| Text section |
--- start ---

The optics are incredibly bad for President Obama, who has apologized, but it's useful to put things in perspective. For starters, the IRS has a legitimate reason for looking into Tea Party and similar groups. The New Yorker's Jeffrey Toobin explains:

It's important to review why the Tea Party groups were petitioning the I.R.S. anyway. They were seeking approval to operate under section 501(c)(4) of the Internal Revenue Code. This would require them to be "social welfare," not political, operations. There are significant advantages to being a 501(c)(4). These groups don't pay taxes; they don't have to disclose their donors--unlike traditional political organizations, such as political-action committees. In return for the tax advantage and the secrecy, the 501(c)(4) organizations must refrain from traditional partisan political activity, like endorsing candidates.

And the conservative groups weren't targeted in the sense that their phones were being tapped or their members were being followed. More like they were being wrapped in red tape. And by red tape, we mean a six-page questionnaire seeking detailed information about the group's membership, funding, programming, political involvement and related matters.

--- end ---

| Information shown |
--- start ---

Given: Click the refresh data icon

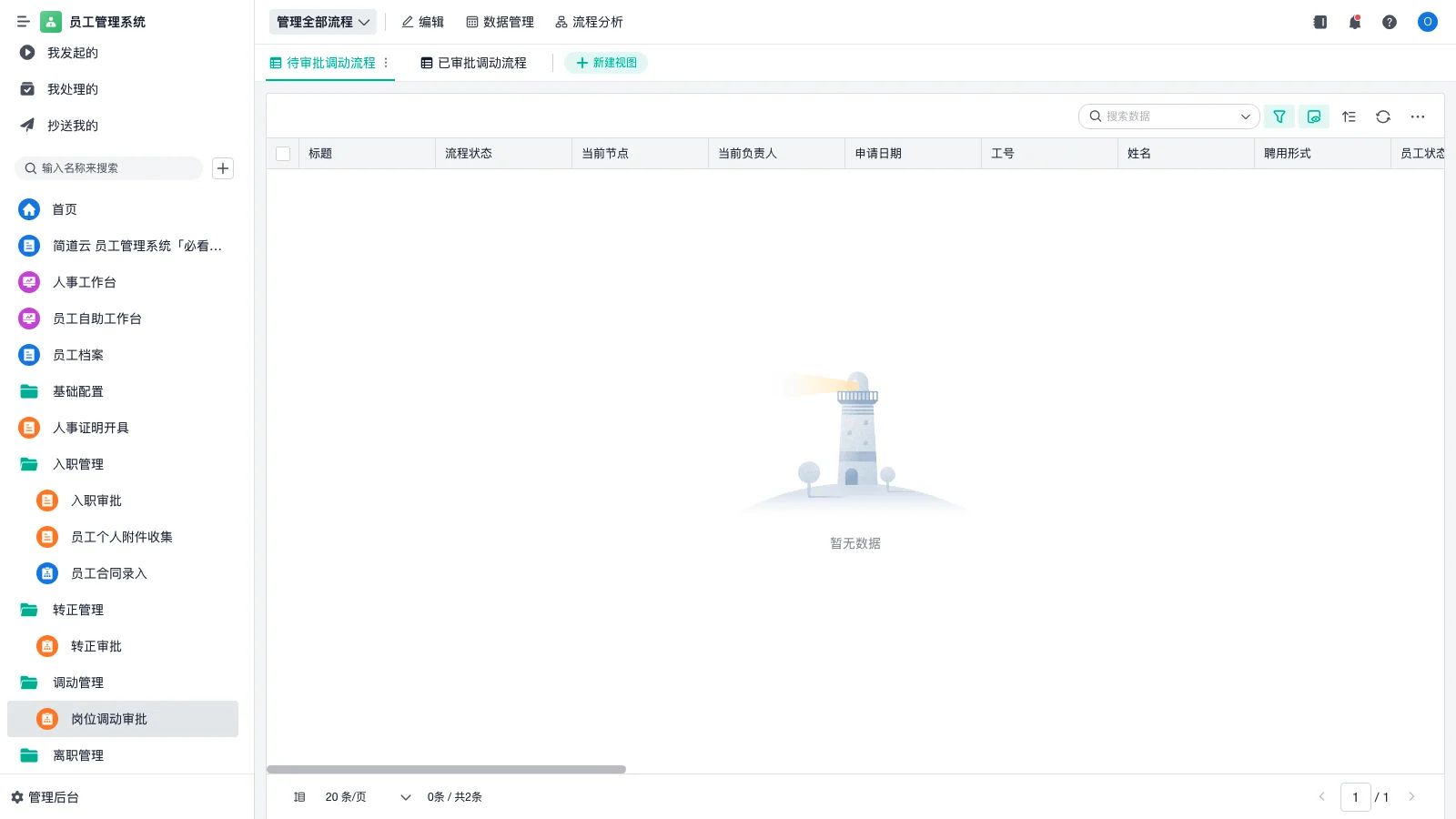Looking at the screenshot, I should click(x=1383, y=116).

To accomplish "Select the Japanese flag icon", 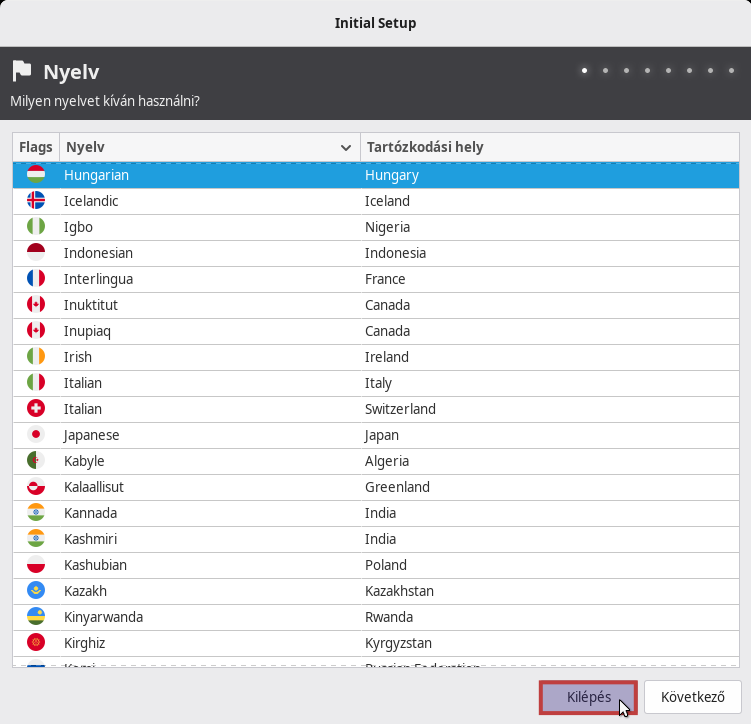I will [36, 435].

--- end ---

| Given problem 1 |
Reproduce the passage on the IRS review of Tea Party groups from "It's important to" up to and including "like endorsing candidates.".
| Given problem 2 |
Write the next part of the passage on the IRS review of Tea Party groups, starting after its final sentence.

| Final result 1 |
It's important to review why the Tea Party groups were petitioning the I.R.S. anyway. They were seeking approval to operate under section 501(c)(4) of the Internal Revenue Code. This would require them to be "social welfare," not political, operations. There are significant advantages to being a 501(c)(4). These groups don't pay taxes; they don't have to disclose their donors--unlike traditional political organizations, such as political-action committees. In return for the tax advantage and the secrecy, the 501(c)(4) organizations must refrain from traditional partisan political activity, like endorsing candidates.

| Final result 2 |
The IRS says that about 300 conservative groups were singled out for this scrutiny, at least two of them local. CBS 11's Jason Allen reports that both the North East Tarrant Tea Party and the Allen Area Patriots had their applications for tax-exemption inexplicably held up.

When they were asked to fill out the questionnaire, NETTP co-founder Julie McCarty said the group refused to divulge much of the requested information. "You think there's not a reason they want every name?" she told CBS 11. "You're setting people up for harassment, intimidation."

For a better idea of what the group was asked to answer, Slate posted the six-page query sent to the Hawaii Tea Party. It's detailed, but the questions aren't outrageous considering the organization is asking to be declared a social welfare organization to avoid paying taxes.

The Morning News' Nicole Stockdale sums it up nicely: "The screw-up here isn't that the IRS was targeting conservative groups; it's that they weren't also targeting liberal groups."